If you’re missed the first few hundred, let me catch you up…
We always have a heroine, a woman with a very important job to do. Someone may ask her if she has a special someone in her life, but of course she doesn’t – she is much too busy for that kind of thing. Her job is her life.
Then there’s a man; she will meet this man twice. The first time will be outside of her work responsibilities, and they will dislike each other immediately and part with disgust. Then she will meet him again, as part of her work, and will discover to her horror that she needs him in some way. They must continue to see each other whether they want to or not.
Someone will have a child. It might be hers from an earlier marriage, it might be her niece, it might be the man’s child. But this child will want nothing more than something special for Christmas, although it will look like getting this is just not going to be possible.

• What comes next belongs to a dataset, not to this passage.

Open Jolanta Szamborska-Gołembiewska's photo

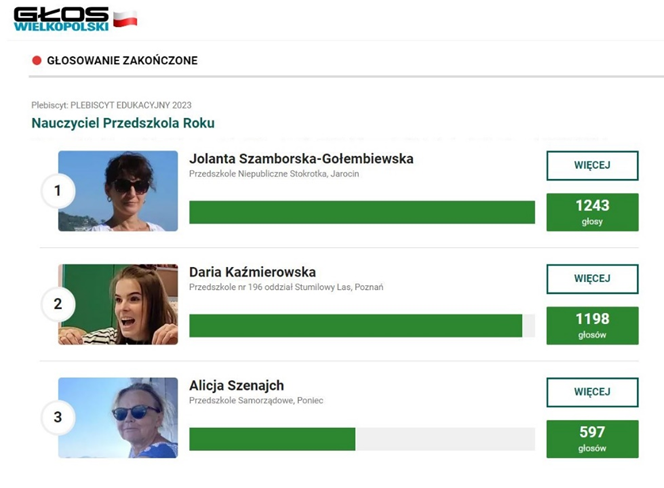[118, 191]
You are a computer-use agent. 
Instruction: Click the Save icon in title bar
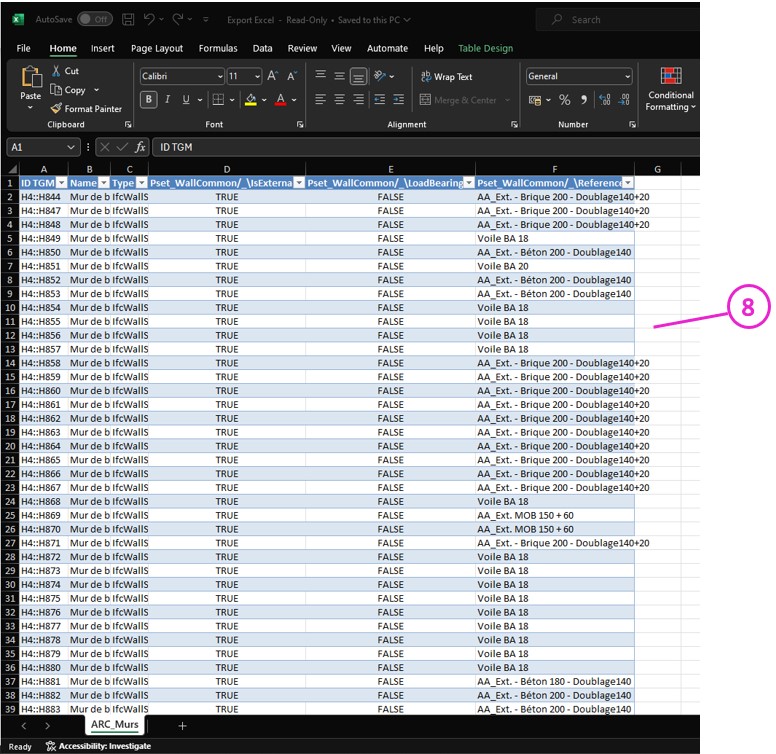pyautogui.click(x=127, y=19)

Probably there will be an older person. Someone whose age allows them to see beyond the troubles of the day to the things that really matter. Someone to dispense wisdom and give hope to the child when the woman and the man seem to be too busy to pay attention.
There might be one ethnic person tossed in for good measure.

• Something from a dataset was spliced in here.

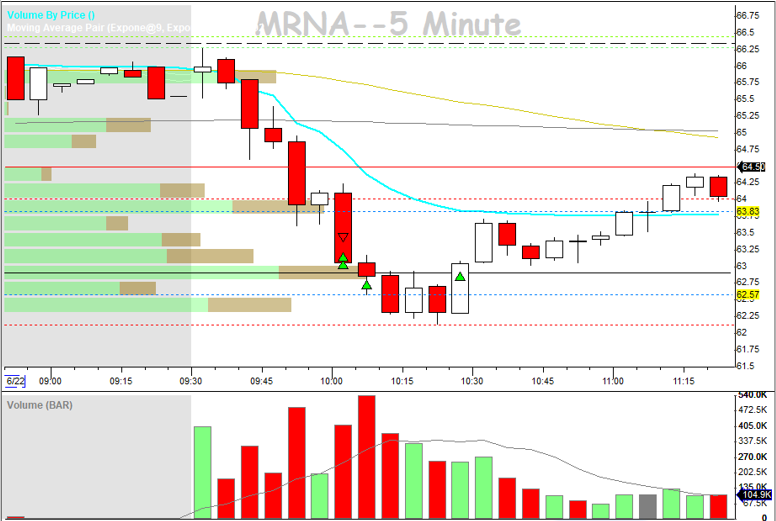Select the black 64.5 price tag on axis

750,167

Then, wonder of wonders, the project that has forced the man and woman together will cause them to see that they actually are attracted to each other. There will be chaste kissing. This will make the child happy and also, unpredictably, lead to the child’s wish coming true. The old person will nod approvingly and there will be a group hug as the snow begins to fall and jingle bells ring.
There you go — you can turn Hallmark on at any time day or night and pick up where you are in the story in minutes. When one ends, another will start right up. I might as well take my place next to my wife and watch the next one. That’s what Christmas is all about.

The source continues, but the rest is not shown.